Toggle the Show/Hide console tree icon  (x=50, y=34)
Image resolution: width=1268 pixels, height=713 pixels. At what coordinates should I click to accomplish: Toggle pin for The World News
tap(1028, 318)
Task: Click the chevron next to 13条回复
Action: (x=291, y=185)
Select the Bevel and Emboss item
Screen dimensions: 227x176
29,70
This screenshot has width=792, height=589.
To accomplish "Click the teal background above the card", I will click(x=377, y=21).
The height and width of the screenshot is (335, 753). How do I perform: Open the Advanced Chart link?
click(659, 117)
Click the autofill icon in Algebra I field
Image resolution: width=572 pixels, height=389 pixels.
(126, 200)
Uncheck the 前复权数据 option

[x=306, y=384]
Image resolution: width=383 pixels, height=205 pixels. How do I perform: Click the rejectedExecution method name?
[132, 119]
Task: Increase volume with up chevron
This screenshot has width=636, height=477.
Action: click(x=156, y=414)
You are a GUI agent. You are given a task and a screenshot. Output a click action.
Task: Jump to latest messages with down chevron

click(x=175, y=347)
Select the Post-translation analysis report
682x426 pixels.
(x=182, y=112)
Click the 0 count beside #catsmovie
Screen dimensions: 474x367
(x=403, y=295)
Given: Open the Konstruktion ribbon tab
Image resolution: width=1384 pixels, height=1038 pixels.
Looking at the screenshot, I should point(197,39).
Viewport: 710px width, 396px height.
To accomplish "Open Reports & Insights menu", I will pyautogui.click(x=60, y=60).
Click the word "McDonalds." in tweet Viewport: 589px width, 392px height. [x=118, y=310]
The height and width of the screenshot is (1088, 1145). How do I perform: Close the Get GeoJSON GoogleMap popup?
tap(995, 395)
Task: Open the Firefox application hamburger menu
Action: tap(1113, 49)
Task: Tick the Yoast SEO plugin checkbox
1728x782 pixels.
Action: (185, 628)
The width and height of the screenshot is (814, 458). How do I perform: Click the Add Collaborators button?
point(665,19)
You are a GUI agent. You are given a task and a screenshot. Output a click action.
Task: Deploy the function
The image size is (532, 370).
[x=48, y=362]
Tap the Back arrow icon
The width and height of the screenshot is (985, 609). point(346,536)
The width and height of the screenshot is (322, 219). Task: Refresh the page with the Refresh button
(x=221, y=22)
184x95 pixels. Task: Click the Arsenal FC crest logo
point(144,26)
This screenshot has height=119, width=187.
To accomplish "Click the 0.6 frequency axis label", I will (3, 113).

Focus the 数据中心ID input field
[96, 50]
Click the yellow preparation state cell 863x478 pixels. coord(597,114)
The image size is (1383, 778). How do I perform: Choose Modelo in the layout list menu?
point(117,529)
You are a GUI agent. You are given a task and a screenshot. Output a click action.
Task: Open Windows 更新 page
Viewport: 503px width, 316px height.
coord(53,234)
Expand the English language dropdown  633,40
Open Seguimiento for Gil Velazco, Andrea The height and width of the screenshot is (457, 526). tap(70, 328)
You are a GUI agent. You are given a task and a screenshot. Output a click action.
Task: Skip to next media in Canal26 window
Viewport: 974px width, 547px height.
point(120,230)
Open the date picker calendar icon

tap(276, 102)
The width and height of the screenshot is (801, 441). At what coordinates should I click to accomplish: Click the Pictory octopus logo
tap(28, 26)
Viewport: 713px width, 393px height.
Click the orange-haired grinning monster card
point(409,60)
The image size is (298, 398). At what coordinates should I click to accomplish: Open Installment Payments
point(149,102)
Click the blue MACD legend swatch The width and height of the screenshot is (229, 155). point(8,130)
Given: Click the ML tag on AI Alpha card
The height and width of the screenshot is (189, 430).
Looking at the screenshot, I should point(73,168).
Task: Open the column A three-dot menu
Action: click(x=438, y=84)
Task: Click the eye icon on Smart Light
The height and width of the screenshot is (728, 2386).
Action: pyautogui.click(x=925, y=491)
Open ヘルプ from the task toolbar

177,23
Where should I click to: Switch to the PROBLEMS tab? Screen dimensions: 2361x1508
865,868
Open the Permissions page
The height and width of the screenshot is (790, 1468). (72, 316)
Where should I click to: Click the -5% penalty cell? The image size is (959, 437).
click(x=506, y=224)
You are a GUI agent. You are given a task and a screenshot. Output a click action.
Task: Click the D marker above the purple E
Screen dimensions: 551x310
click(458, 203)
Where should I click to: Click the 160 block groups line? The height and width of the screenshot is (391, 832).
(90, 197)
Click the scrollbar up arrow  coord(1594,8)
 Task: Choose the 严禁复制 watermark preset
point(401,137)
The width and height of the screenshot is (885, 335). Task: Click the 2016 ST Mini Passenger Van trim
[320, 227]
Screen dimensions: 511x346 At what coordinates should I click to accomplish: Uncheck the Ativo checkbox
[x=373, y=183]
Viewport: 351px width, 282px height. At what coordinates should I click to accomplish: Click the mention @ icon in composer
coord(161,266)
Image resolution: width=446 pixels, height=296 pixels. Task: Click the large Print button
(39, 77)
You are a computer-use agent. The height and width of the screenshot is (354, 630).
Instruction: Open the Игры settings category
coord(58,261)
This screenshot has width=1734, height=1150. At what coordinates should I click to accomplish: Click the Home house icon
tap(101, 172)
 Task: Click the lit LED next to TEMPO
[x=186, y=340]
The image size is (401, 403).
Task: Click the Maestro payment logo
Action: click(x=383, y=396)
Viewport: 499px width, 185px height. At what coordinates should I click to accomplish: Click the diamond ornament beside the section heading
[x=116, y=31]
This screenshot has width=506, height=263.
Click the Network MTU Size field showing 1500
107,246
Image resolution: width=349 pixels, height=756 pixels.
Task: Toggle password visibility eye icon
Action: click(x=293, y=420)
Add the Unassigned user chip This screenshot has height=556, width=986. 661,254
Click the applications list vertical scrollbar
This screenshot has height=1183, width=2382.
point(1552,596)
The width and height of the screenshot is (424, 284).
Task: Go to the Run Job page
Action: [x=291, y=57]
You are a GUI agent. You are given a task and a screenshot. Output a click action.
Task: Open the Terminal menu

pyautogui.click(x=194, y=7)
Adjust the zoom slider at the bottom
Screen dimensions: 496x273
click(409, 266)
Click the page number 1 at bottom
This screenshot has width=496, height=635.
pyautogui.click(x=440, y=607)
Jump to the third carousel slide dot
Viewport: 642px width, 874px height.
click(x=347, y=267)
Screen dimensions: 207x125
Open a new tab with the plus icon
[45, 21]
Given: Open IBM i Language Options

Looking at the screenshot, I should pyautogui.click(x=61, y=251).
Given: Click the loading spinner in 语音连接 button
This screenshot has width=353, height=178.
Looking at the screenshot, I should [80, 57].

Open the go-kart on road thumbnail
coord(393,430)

# # # # # # #

Set task. Copy all of the records above line for line, keeping every character as it appears.

Final result.
Toggle the Show/Hide console tree icon  (x=50, y=34)
Image resolution: width=1268 pixels, height=713 pixels. At what coordinates should I click to accomplish: Toggle pin for The World News
tap(1028, 318)
Task: Click the chevron next to 13条回复
Action: (x=291, y=185)
Select the Bevel and Emboss item
Screen dimensions: 227x176
29,70
This screenshot has width=792, height=589.
To accomplish "Click the teal background above the card", I will click(x=377, y=21).
The height and width of the screenshot is (335, 753). How do I perform: Open the Advanced Chart link?
click(659, 117)
Click the autofill icon in Algebra I field
Image resolution: width=572 pixels, height=389 pixels.
(126, 200)
Uncheck the 前复权数据 option

[x=306, y=384]
Image resolution: width=383 pixels, height=205 pixels. How do I perform: Click the rejectedExecution method name?
[132, 119]
Task: Increase volume with up chevron
This screenshot has width=636, height=477.
Action: click(x=156, y=414)
You are a GUI agent. You are given a task and a screenshot. Output a click action.
Task: Jump to latest messages with down chevron

click(x=175, y=347)
Select the Post-translation analysis report
682x426 pixels.
(x=182, y=112)
Click the 0 count beside #catsmovie
Screen dimensions: 474x367
(x=403, y=295)
Given: Open the Konstruktion ribbon tab
Image resolution: width=1384 pixels, height=1038 pixels.
Looking at the screenshot, I should point(197,39).
Viewport: 710px width, 396px height.
To accomplish "Open Reports & Insights menu", I will pyautogui.click(x=60, y=60).
Click the word "McDonalds." in tweet Viewport: 589px width, 392px height. [x=118, y=310]
The height and width of the screenshot is (1088, 1145). How do I perform: Close the Get GeoJSON GoogleMap popup?
tap(995, 395)
Task: Open the Firefox application hamburger menu
Action: tap(1113, 49)
Task: Tick the Yoast SEO plugin checkbox
1728x782 pixels.
Action: (185, 628)
The width and height of the screenshot is (814, 458). How do I perform: Click the Add Collaborators button?
point(665,19)
You are a GUI agent. You are given a task and a screenshot. Output a click action.
Task: Deploy the function
The image size is (532, 370).
[x=48, y=362]
Tap the Back arrow icon
The width and height of the screenshot is (985, 609). point(346,536)
The width and height of the screenshot is (322, 219). Task: Refresh the page with the Refresh button
(x=221, y=22)
184x95 pixels. Task: Click the Arsenal FC crest logo
point(144,26)
This screenshot has height=119, width=187.
To accomplish "Click the 0.6 frequency axis label", I will (3, 113).

Focus the 数据中心ID input field
[96, 50]
Click the yellow preparation state cell 863x478 pixels. coord(597,114)
The image size is (1383, 778). How do I perform: Choose Modelo in the layout list menu?
point(117,529)
You are a GUI agent. You are given a task and a screenshot. Output a click action.
Task: Open Windows 更新 page
Viewport: 503px width, 316px height.
coord(53,234)
Expand the English language dropdown  633,40
Open Seguimiento for Gil Velazco, Andrea The height and width of the screenshot is (457, 526). tap(70, 328)
You are a GUI agent. You are given a task and a screenshot. Output a click action.
Task: Skip to next media in Canal26 window
Viewport: 974px width, 547px height.
point(120,230)
Open the date picker calendar icon

tap(276, 102)
The width and height of the screenshot is (801, 441). At what coordinates should I click to accomplish: Click the Pictory octopus logo
tap(28, 26)
Viewport: 713px width, 393px height.
Click the orange-haired grinning monster card
point(409,60)
The image size is (298, 398). At what coordinates should I click to accomplish: Open Installment Payments
point(149,102)
Click the blue MACD legend swatch The width and height of the screenshot is (229, 155). point(8,130)
Given: Click the ML tag on AI Alpha card
The height and width of the screenshot is (189, 430).
Looking at the screenshot, I should point(73,168).
Task: Open the column A three-dot menu
Action: click(x=438, y=84)
Task: Click the eye icon on Smart Light
The height and width of the screenshot is (728, 2386).
Action: pyautogui.click(x=925, y=491)
Open ヘルプ from the task toolbar

177,23
Where should I click to: Switch to the PROBLEMS tab? Screen dimensions: 2361x1508
865,868
Open the Permissions page
The height and width of the screenshot is (790, 1468). (72, 316)
Where should I click to: Click the -5% penalty cell? The image size is (959, 437).
click(x=506, y=224)
You are a GUI agent. You are given a task and a screenshot. Output a click action.
Task: Click the D marker above the purple E
Screen dimensions: 551x310
click(458, 203)
Where should I click to: Click the 160 block groups line? The height and width of the screenshot is (391, 832).
(90, 197)
Click the scrollbar up arrow  coord(1594,8)
 Task: Choose the 严禁复制 watermark preset
point(401,137)
The width and height of the screenshot is (885, 335). Task: Click the 2016 ST Mini Passenger Van trim
[320, 227]
Screen dimensions: 511x346 At what coordinates should I click to accomplish: Uncheck the Ativo checkbox
[x=373, y=183]
Viewport: 351px width, 282px height. At what coordinates should I click to accomplish: Click the mention @ icon in composer
coord(161,266)
Image resolution: width=446 pixels, height=296 pixels. Task: Click the large Print button
(39, 77)
You are a computer-use agent. The height and width of the screenshot is (354, 630).
Instruction: Open the Игры settings category
coord(58,261)
This screenshot has width=1734, height=1150. At what coordinates should I click to accomplish: Click the Home house icon
tap(101, 172)
 Task: Click the lit LED next to TEMPO
[x=186, y=340]
The image size is (401, 403).
Task: Click the Maestro payment logo
Action: click(x=383, y=396)
Viewport: 499px width, 185px height. At what coordinates should I click to accomplish: Click the diamond ornament beside the section heading
[x=116, y=31]
This screenshot has width=506, height=263.
Click the Network MTU Size field showing 1500
107,246
Image resolution: width=349 pixels, height=756 pixels.
Task: Toggle password visibility eye icon
Action: click(x=293, y=420)
Add the Unassigned user chip This screenshot has height=556, width=986. 661,254
Click the applications list vertical scrollbar
This screenshot has height=1183, width=2382.
point(1552,596)
The width and height of the screenshot is (424, 284).
Task: Go to the Run Job page
Action: [x=291, y=57]
You are a GUI agent. You are given a task and a screenshot. Output a click action.
Task: Open the Terminal menu

pyautogui.click(x=194, y=7)
Adjust the zoom slider at the bottom
Screen dimensions: 496x273
click(409, 266)
Click the page number 1 at bottom
This screenshot has width=496, height=635.
pyautogui.click(x=440, y=607)
Jump to the third carousel slide dot
Viewport: 642px width, 874px height.
click(x=347, y=267)
Screen dimensions: 207x125
Open a new tab with the plus icon
[45, 21]
Given: Open IBM i Language Options

Looking at the screenshot, I should pyautogui.click(x=61, y=251).
Given: Click the loading spinner in 语音连接 button
This screenshot has width=353, height=178.
Looking at the screenshot, I should [80, 57].

Open the go-kart on road thumbnail
coord(393,430)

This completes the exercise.